[START]

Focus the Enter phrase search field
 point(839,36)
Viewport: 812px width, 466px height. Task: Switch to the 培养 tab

[END]
[START]

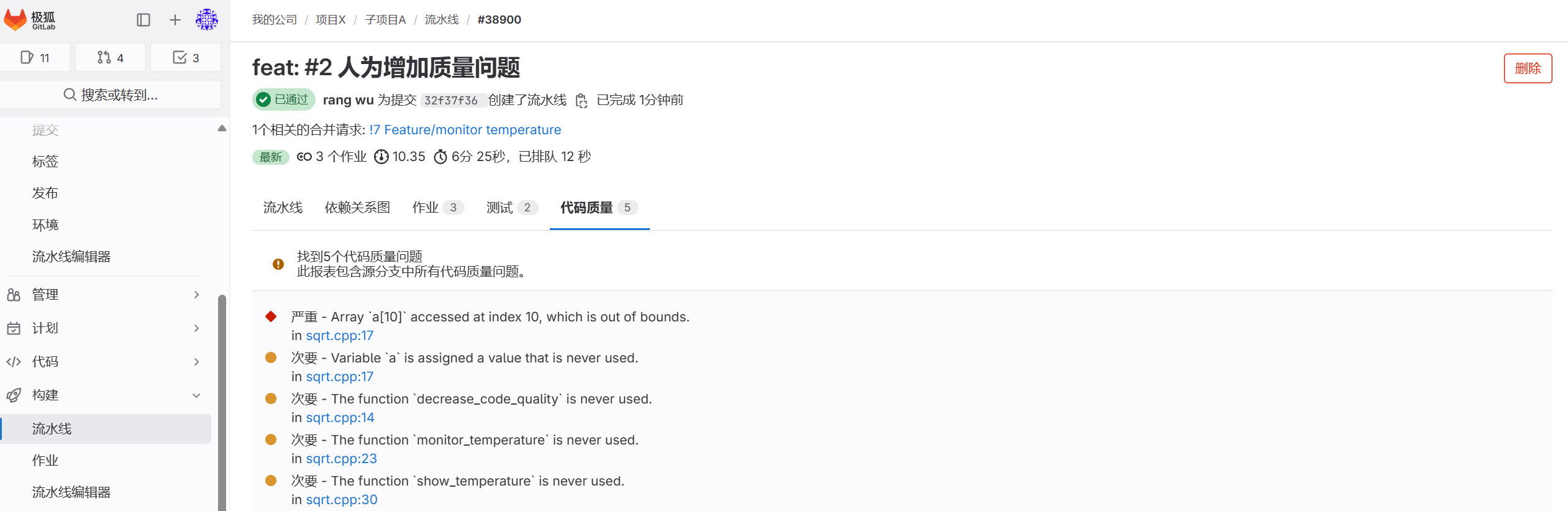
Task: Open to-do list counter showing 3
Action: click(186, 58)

[END]

__STATED PROBLEM__
From the listing above, select every line that contains the word "Task" and copy each such line in full.

__REPLY TO THE EXERCISE__
Viewport: 812px width, 466px height. Task: Switch to the 培养 tab
Task: Open to-do list counter showing 3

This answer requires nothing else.